Statistical analyses
Using chi-square tests of proportion, we compared patterns of age, gender, co-morbidities, and utilization after the initial index visit, categorized by the number of LBP episodes. Given that hospital care may be the most costly component of health service use, we employed logistic regression analyses to examine the likelihood of an inpatient admission based on age, gender and pre LBP index visit comorbidities. Because the hospital admission event may be correlated with the number of LBP episodes, we did not include this variable in the final models. Separate models predicting MDC 08 admissions were also estimated.

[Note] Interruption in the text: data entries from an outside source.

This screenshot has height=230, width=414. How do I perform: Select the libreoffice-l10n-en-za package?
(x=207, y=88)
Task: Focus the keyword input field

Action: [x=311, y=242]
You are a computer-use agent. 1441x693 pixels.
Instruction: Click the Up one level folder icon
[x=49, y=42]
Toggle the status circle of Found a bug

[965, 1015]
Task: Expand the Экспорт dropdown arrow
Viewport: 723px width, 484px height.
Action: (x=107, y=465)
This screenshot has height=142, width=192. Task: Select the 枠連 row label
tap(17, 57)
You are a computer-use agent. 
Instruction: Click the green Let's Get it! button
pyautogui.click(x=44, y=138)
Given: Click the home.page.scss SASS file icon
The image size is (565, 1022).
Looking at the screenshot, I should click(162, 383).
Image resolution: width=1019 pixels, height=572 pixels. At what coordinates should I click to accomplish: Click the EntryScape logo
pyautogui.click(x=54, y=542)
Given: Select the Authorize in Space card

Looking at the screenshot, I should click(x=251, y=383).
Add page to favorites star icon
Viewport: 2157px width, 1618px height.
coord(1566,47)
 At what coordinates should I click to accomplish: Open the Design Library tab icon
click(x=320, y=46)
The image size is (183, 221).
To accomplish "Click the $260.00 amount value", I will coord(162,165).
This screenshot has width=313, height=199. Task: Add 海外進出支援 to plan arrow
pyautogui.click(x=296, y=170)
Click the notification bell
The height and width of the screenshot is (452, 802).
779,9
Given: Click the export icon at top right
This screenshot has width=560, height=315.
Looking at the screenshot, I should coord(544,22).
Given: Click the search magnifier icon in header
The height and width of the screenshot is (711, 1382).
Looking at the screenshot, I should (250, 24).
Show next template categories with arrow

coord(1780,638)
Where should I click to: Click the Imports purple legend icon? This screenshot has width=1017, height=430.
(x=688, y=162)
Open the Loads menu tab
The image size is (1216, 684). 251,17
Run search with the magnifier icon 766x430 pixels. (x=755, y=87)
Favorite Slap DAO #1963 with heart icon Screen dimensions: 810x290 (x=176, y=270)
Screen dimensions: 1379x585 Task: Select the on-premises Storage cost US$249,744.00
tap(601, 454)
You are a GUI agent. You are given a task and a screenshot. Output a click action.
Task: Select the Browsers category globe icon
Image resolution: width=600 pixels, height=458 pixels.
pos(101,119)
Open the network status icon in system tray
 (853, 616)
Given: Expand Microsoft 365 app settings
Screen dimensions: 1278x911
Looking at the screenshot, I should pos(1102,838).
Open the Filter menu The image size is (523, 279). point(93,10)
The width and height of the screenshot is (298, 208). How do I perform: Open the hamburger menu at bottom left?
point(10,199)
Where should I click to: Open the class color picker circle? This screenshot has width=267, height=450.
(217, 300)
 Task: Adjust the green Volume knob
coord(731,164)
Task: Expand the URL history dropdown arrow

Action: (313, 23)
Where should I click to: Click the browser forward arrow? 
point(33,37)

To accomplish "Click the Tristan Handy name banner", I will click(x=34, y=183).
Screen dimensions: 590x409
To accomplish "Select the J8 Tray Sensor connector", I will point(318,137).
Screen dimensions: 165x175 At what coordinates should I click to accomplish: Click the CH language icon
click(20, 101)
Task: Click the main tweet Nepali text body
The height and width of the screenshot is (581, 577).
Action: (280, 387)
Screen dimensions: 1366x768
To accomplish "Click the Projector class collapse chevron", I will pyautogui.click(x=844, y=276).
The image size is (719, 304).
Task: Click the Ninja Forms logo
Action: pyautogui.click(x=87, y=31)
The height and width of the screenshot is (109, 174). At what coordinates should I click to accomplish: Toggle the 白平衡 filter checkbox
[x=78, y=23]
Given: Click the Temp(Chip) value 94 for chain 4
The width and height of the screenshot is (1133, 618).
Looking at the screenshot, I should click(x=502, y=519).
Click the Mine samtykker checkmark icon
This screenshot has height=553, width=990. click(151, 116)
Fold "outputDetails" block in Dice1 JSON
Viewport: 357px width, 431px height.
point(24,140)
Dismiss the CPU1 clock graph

In order to adjust for variation in health risk that may influence cost estimates, cost is estimated as a function of age, gender, comorbidities identified prior the back pain index event, and as an extension of a study conducted by Vogt et al, we also included variables capturing a dispense for opioids or NSAIDs in the 12-month baseline period prior to the index LBP event [20]. To avoid potential confounding with the dependent variable, the number of LBP episodes were not included in the cost models. Consistent with other cost studies, the dependent variable was the total cost over the two year post index period, annualized to avoid observations with zero charges and smooth individual year-to-year random variation and to minimize the effect of outlier cost events on the overall cost distribution [29, 30]. The mean and standard deviation of annualized costs, in 1999 dollars, for individuals in this cohort was $2,780 and $6,008, respectively. Given the skewness of the dependent variable, we used a weighted least squares model instead of a standard linear model [30, 31]. This method involves creating a weight from the residuals from the ordinary least-squares regression to adjust for heteroskedastic error terms. This weighted least-squares regression analysis provides unbiased regression coefficients and asymptotically efficient standard errors. In addition, use of the weighted least-squares regression analysis permitted health care costs associated with the covariates in the model to remain in nominal values. The use of nominal values eliminated the need to apply a variance-stabilizing transformation to the dependent variable and subsequently retransform regression results to obtain dollar values. Parameter estimates for each variable may then be interpreted as the marginal or incremental costs associated with patient falling into that particular category.